Exercise requirements => From the data below, copy each line that includes the word "resolution".

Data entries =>
•••

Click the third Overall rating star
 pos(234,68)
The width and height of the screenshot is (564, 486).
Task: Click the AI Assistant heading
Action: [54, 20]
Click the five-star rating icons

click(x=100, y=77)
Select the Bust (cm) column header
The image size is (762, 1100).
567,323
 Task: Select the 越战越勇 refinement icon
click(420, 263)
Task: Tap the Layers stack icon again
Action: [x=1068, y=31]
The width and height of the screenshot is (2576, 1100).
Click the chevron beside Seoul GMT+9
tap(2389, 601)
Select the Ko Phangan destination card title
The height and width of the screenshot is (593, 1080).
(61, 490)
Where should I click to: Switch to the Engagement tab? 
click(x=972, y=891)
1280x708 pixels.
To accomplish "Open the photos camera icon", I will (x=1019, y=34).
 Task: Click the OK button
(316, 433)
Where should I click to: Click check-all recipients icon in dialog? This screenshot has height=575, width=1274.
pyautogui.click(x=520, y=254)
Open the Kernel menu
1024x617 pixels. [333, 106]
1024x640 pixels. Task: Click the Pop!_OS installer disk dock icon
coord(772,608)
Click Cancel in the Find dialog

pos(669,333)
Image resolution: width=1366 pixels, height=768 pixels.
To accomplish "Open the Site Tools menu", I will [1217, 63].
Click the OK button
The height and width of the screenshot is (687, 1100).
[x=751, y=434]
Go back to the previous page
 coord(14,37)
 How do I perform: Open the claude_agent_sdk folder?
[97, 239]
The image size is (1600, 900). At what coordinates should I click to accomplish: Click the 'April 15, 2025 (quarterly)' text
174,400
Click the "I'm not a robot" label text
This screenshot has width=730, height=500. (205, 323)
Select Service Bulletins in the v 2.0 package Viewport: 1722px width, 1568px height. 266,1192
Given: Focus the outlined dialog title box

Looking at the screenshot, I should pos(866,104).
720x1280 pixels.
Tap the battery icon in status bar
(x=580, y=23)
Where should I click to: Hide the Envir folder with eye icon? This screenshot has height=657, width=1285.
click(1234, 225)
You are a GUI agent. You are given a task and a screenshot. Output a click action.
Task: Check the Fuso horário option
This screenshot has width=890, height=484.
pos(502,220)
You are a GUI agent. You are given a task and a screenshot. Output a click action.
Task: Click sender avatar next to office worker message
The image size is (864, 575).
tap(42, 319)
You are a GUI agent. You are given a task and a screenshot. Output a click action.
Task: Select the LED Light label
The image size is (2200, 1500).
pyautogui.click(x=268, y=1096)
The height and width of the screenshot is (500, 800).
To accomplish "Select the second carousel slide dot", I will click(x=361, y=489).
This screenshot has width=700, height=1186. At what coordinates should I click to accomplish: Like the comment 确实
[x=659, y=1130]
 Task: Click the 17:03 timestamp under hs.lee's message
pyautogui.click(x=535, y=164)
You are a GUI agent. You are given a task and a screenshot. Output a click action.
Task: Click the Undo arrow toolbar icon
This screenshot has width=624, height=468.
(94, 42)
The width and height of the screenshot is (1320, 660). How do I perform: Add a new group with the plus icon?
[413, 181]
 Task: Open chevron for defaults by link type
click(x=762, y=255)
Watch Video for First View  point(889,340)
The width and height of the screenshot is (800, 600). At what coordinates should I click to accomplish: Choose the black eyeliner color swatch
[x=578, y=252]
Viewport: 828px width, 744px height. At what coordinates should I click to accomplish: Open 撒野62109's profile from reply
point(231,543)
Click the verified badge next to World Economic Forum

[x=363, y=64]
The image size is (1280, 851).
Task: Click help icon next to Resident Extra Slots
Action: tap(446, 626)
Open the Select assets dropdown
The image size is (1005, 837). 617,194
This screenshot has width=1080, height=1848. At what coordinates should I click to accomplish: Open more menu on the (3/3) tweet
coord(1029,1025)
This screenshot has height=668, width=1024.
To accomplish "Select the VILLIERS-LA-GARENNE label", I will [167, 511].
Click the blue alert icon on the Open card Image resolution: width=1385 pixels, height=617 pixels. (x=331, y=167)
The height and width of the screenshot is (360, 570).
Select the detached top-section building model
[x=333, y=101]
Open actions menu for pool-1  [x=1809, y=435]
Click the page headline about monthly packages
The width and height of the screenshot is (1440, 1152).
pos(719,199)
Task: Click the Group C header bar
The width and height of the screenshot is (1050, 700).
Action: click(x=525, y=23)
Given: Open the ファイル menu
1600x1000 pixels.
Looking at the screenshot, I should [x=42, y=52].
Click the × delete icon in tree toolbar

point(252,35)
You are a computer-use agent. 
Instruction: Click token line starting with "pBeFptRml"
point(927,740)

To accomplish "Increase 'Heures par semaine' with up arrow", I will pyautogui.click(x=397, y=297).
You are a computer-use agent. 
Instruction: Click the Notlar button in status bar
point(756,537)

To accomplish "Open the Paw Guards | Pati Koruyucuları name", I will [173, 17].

•••

Your response =>
Image resolution: width=1366 pixels, height=768 pixels.
Click the blue alert icon on the Open card Image resolution: width=1385 pixels, height=617 pixels. (x=331, y=167)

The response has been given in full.